Sexual acting out is a normal developmental progression that occurs during adolescence, and the child who wishes to act out sexually can usually find willing partners. A distinction needs to be made between sexual behavior that is consensual and that which is coerced. Consequences for perpetrating or coercion become even more severe. The parental figure or person who discovers the perpetrating behavior needs to up the ante of the consequence and give a clear message that any perpetrating behavior will not be tolerated. It is no longer enough to use time-outs and withdrawal of privileges. The police and/or child abuse hotline should be called for any perpetrating behavior, particularly if it occurs with a younger child.

In the case of consensual sexual behavior, the rules can be unclear for the adolescent. It is a time to begin talking about sex, choices, relationships, and promiscuity, and the consequences of disease and pregnancy. The adolescent is making choices about sexual relationships and frequently needs education.

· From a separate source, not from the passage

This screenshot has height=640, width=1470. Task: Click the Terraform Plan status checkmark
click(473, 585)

During early adolescence, relationships with the opposite sex become a key issue. In the normal course of development, these relationships are often fleeting, as the child is experimenting with codes of behavior, trust, sexuality, and dependency versus autonomy. During later adolescence, intimacy and object choice become more important. The child may be ready to explore why he or she chooses partners who are abusive, indifferent, or losers.

Elsa, at age 14, asks why every boy she gets involved with is “such a jerk,” yet she continues to choose boyfriends who lie to her, cheat, and disrespect her, and the focus of her relationships is primarily sexual. Elsa and Shelly are in group therapy, and both ask the same question: “Why are guys such assholes?” Another group member, further along in her treatment, asks, “No, why are we attracted to such assholes?”

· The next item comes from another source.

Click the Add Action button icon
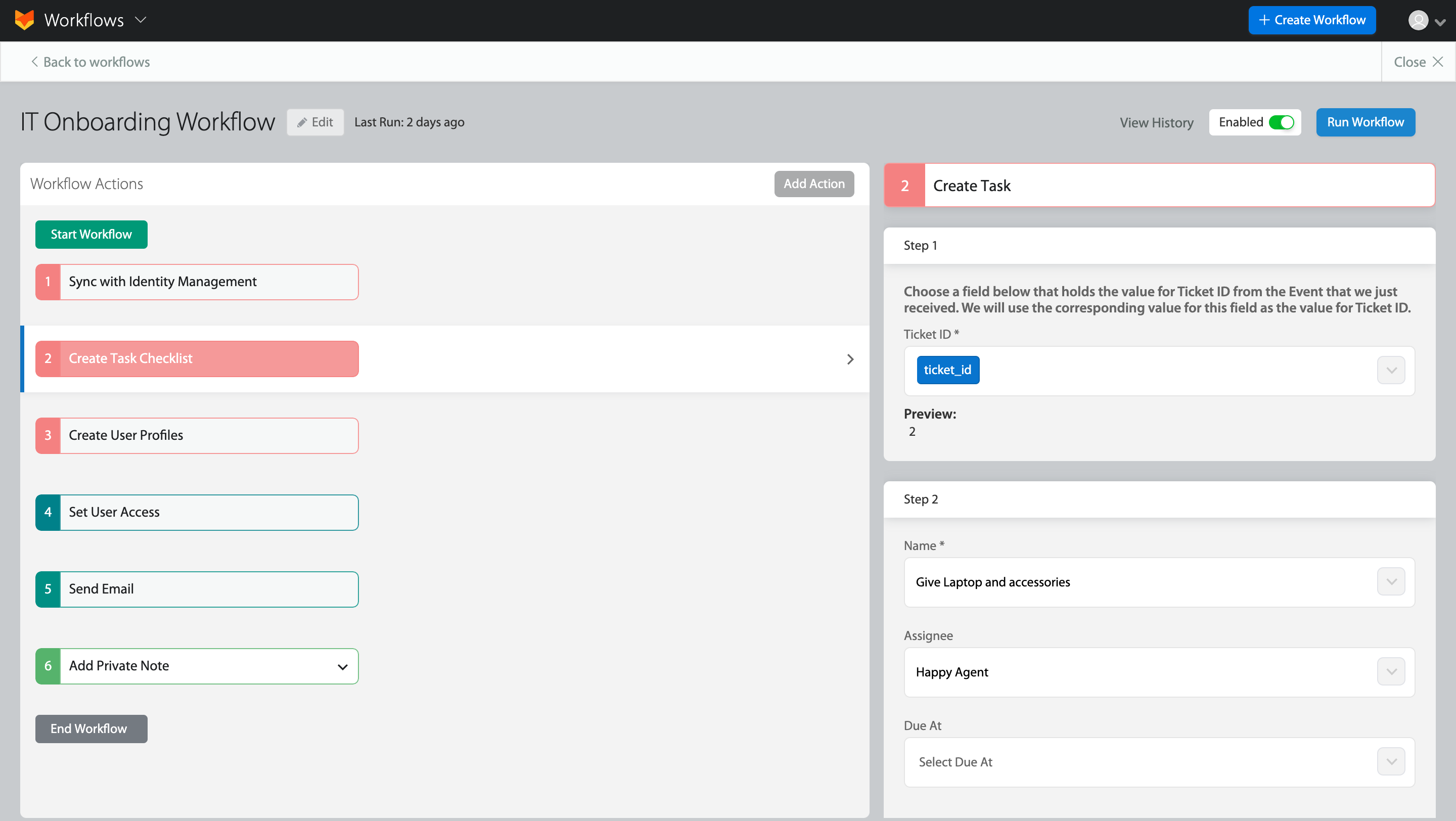The height and width of the screenshot is (821, 1456). click(x=814, y=183)
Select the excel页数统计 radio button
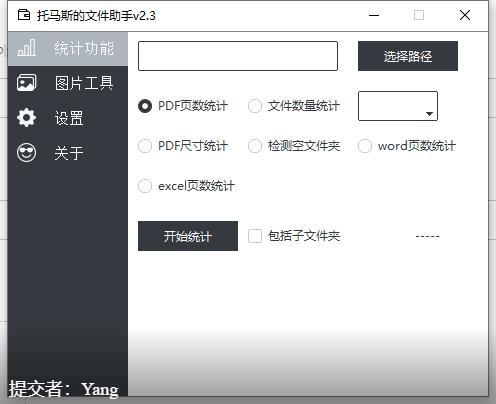 (145, 186)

Adolescents with early unmet attachment issues, male and female, may fantasize about having a baby, which ties in with intimacy issues. The search for love compels the adolescent to create someone who will love him or her. The realization that the baby cannot meet these needs often comes too late. When this young parent finds it difficult to bond with the baby, the cycle of poor attachments continues into another generation.

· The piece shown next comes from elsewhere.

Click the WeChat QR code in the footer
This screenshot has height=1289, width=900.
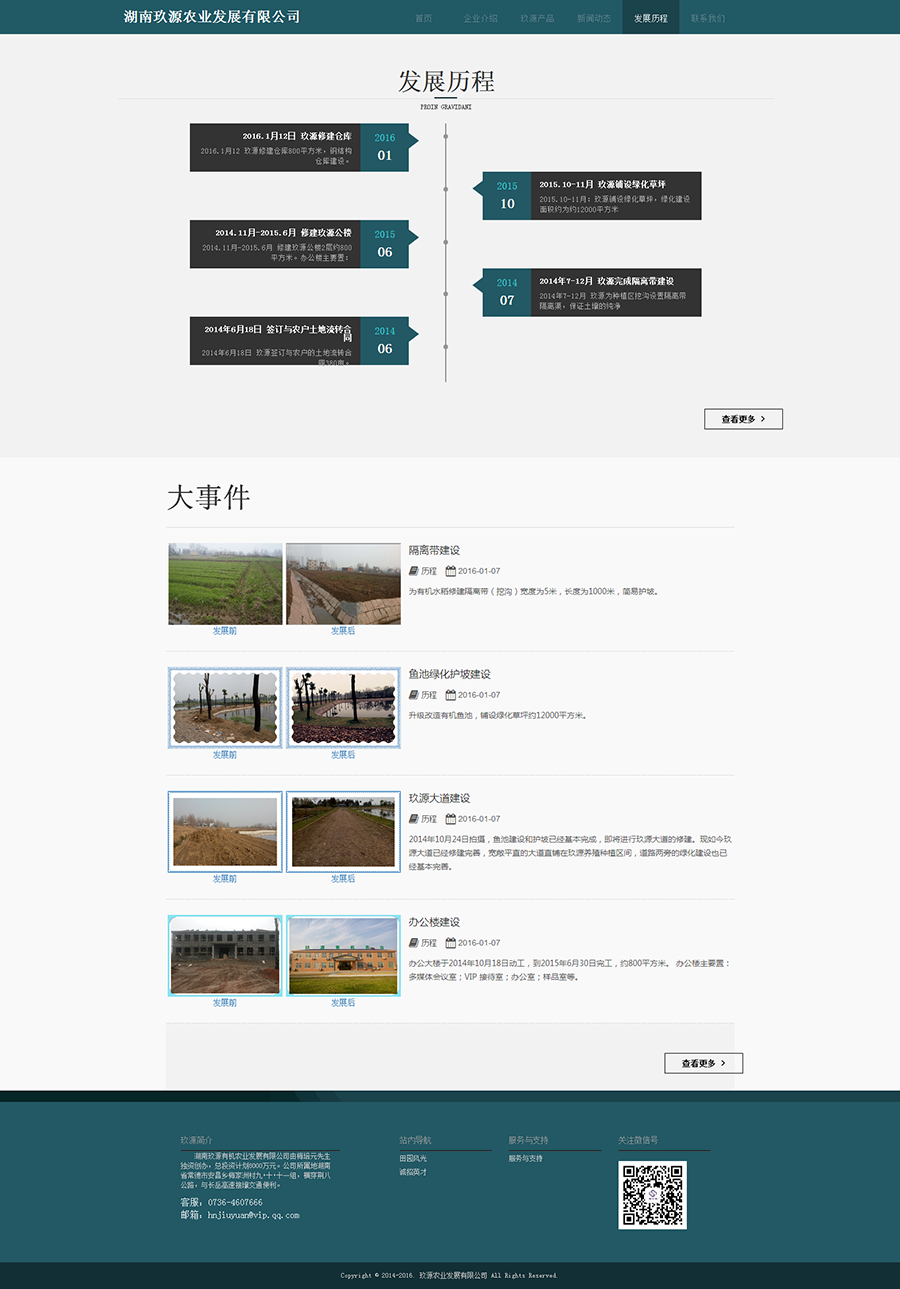(x=652, y=1195)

Yet in another scenario, as adolescents mature into adulthood they develop better reason and information-processing skills, are capable of insight into their own behavior, and can use the higher cortical regions of the brain to make more rational decisions. Getting through adolescence is a little bit of luck and a lot of work. Some of the deepest issues of severe trauma will not be fully approached and processed until adulthood.